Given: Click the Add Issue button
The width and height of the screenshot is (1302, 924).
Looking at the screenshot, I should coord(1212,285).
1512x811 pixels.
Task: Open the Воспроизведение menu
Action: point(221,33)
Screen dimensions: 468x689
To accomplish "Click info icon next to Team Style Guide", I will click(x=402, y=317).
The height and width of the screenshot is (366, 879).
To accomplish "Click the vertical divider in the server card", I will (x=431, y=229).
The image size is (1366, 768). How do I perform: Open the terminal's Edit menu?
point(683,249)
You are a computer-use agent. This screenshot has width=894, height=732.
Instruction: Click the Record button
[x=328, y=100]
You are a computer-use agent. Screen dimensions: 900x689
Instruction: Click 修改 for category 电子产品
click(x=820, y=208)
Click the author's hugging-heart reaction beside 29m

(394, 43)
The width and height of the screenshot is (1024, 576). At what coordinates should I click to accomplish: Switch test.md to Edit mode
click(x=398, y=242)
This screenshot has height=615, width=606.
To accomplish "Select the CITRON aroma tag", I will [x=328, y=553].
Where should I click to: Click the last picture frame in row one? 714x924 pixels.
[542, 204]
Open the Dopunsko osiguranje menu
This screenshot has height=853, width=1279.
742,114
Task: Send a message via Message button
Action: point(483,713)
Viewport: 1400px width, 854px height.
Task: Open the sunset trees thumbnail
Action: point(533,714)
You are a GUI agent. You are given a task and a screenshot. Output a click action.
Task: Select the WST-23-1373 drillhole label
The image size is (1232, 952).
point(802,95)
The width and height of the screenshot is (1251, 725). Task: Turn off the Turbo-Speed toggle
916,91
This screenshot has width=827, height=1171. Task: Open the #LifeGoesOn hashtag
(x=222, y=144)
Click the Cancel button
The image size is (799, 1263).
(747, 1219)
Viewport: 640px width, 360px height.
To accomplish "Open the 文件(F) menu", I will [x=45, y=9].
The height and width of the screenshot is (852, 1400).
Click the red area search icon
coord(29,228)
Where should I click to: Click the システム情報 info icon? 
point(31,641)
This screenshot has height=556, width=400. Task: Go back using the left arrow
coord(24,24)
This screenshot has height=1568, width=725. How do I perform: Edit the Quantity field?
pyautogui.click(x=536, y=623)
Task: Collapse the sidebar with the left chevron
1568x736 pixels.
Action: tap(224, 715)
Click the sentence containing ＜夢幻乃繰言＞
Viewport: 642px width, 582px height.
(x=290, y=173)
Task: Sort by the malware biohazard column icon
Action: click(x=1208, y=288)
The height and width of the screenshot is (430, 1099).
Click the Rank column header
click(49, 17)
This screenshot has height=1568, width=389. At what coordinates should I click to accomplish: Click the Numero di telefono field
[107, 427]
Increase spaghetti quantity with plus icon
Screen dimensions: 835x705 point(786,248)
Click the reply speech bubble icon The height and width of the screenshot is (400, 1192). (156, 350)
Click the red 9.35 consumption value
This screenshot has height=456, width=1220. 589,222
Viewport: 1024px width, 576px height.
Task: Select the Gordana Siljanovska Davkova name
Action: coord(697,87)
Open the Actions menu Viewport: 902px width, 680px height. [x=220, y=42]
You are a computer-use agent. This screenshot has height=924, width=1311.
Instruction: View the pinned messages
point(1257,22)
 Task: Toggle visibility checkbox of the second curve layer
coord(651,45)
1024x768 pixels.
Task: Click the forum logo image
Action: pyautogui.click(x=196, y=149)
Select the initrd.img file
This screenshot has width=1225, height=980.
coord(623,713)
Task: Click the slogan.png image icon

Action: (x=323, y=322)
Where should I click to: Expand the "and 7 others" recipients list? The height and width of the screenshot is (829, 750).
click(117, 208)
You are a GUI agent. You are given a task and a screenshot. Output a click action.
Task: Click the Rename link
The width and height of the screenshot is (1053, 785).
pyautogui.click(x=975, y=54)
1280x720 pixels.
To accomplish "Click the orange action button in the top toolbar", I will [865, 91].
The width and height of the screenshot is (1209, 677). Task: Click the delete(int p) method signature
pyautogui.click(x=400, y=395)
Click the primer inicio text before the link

■ ■ ■ ■

What is being asked: Show me every line of the entries above that holds "will".

Exercise solution:
To accomplish "Click info icon next to Team Style Guide", I will click(x=402, y=317).
To accomplish "Click the vertical divider in the server card", I will (x=431, y=229).
To accomplish "Select the CITRON aroma tag", I will [x=328, y=553].
To accomplish "Open the 文件(F) menu", I will [x=45, y=9].
To accomplish "Click the orange action button in the top toolbar", I will [865, 91].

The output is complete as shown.